Na al dit moois maakten we ons op voor de rit naar boven. Dat wil zeggen, we moesten om op de 95 te komen eerst via een dirt road met vele haarspeldbochten op de Red House Cliffs zien te komen. Dat gaat vrij steil omhoog, met duizelingwekkende afgronden naast de weg. Dat was precies de reden dat ik zelf reed, met hoogtevrees kun je het beste het stuur zelf in handen houden. Maar het is ook spectaculair, en we hadden onze reis expres zo gepland dat we deze weg konden rijden. Het ging voorspoedig, en toen we eenmaal op het Red Rock plateau waren moesten we eerst een saai, lang en voornamelijk recht stuk overbruggen. Bij de afslag naar de 95 veranderde dat. Je rijdt dan de Glen Canyon in en voor de zoveelste keer vallen je ogen uit je hoofd. Zoiets bijzonders, alsof je op de maan rijdt. Niet dat ik weet hoe dat eruit ziet, maar in mijn fantasie lijkt het hierop. Dat gaat zo door tot aan Hanksville 
toe. Onderweg stopten we bij het uitzichtpunt op Lake Powell, dat nog steeds vrijwel droog staat. De eerste jaren dat we hier waren keken we uit op een spiegelend azuurblauw meer, nu was het een groenige drab waar je hoogstens een van papier gevouwen bootje op los zou willen laten. Bijna hadden we als avondmaal geitenvlees gehad, maar nog net op tijd kon ik op de rem trappen om te voorkomen dat twee geitenbokjes het leven zouden laten onder de auto.
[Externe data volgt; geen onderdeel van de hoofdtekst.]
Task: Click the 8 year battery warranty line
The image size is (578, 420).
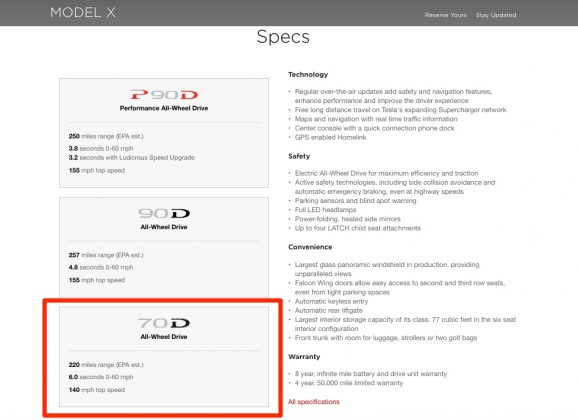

Hier moeten we naar boven!




Lake Powell, of wat er van over is

In Hanksville meldden we ons bij de balie van Duke’s RV park, en hoewel ze geen tentplekken op het gras meer hebben kregen we het toch voor elkaar dat we, omdat het maar voor één nacht was, op het ons vertrouwde grasveld mochten gaan staan. Tenminste, dat dachten we. Toen we later op het kaartje keken waar onze plek op aangetekend stond bleek het te gaan om een piepklein stukje gras, in de volle zon, tussen de in- en uitrit. Alsof je op de vluchtheuvel je tent opzet. Maar toen stonden we allang, met alleen de binnentent vanwege de hitte, lekker in de schaduw op onze oude plek. Het was 41 graden.


In Duke’s Restaurant voorzagen ze ons van ijskoud water in grote mokken met daarbij kleine maisbroodjes. We aten er heerlijk, en ook hier weer aangename prijzen. Voor het kamperen zelf tikten we $20 af. Het werd koeler, en bij het licht van de lantaarn zaten we nog een tijdje buiten. Morgen, in Capitol Reef, zijn de temperaturen wat lager en daar kijken we ook wel naar uit. In onze doorkijktent, dat heb je zonder dak, keken we nog wat naar de sterren. Wat wil een mens nog meer?